> **Directions**:
Only the lines from the one containing "The height and" to the end of the data below belong in the answer, each repeated exactly; no pictures.

((

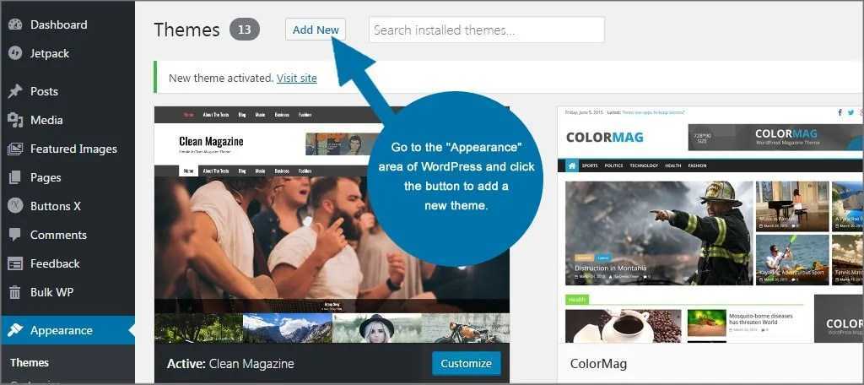Select the ColorMag theme screenshot
Screen dimensions: 864x385
[710, 225]
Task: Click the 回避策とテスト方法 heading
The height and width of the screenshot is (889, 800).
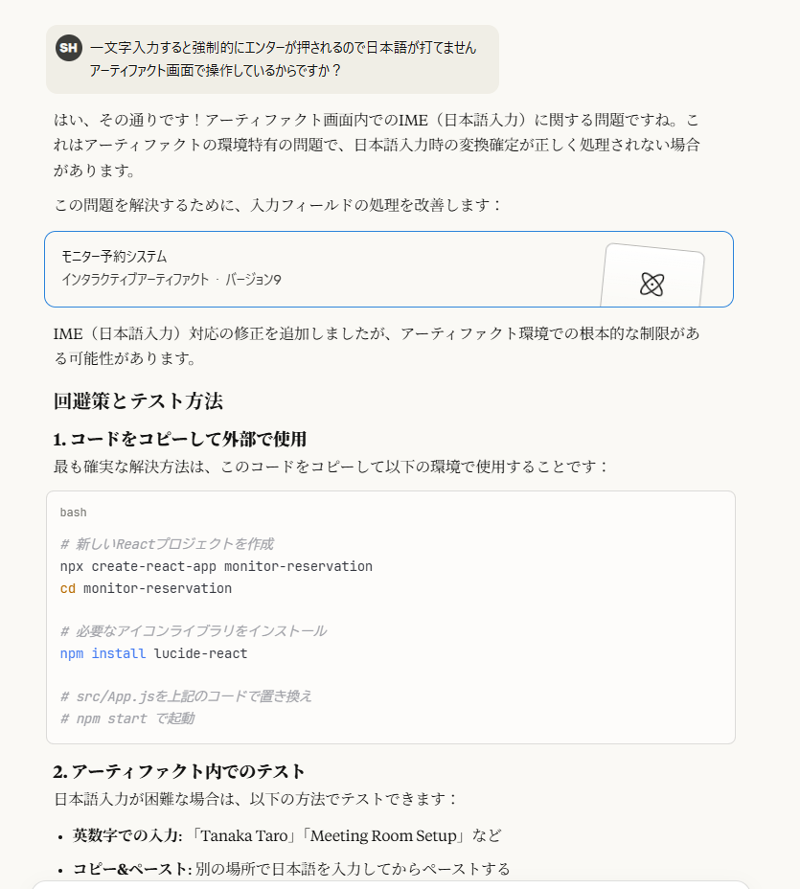Action: coord(138,400)
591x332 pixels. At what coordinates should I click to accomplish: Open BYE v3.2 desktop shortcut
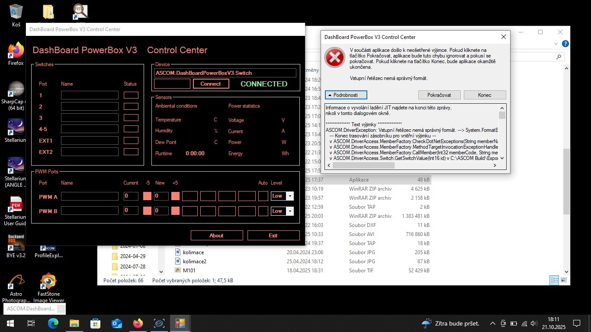[x=16, y=244]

))

> **Exercise solution**:
The height and width of the screenshot is (889, 800).
Action: coord(138,400)
591x332 pixels. At what coordinates should I click to accomplish: Open BYE v3.2 desktop shortcut
[x=16, y=244]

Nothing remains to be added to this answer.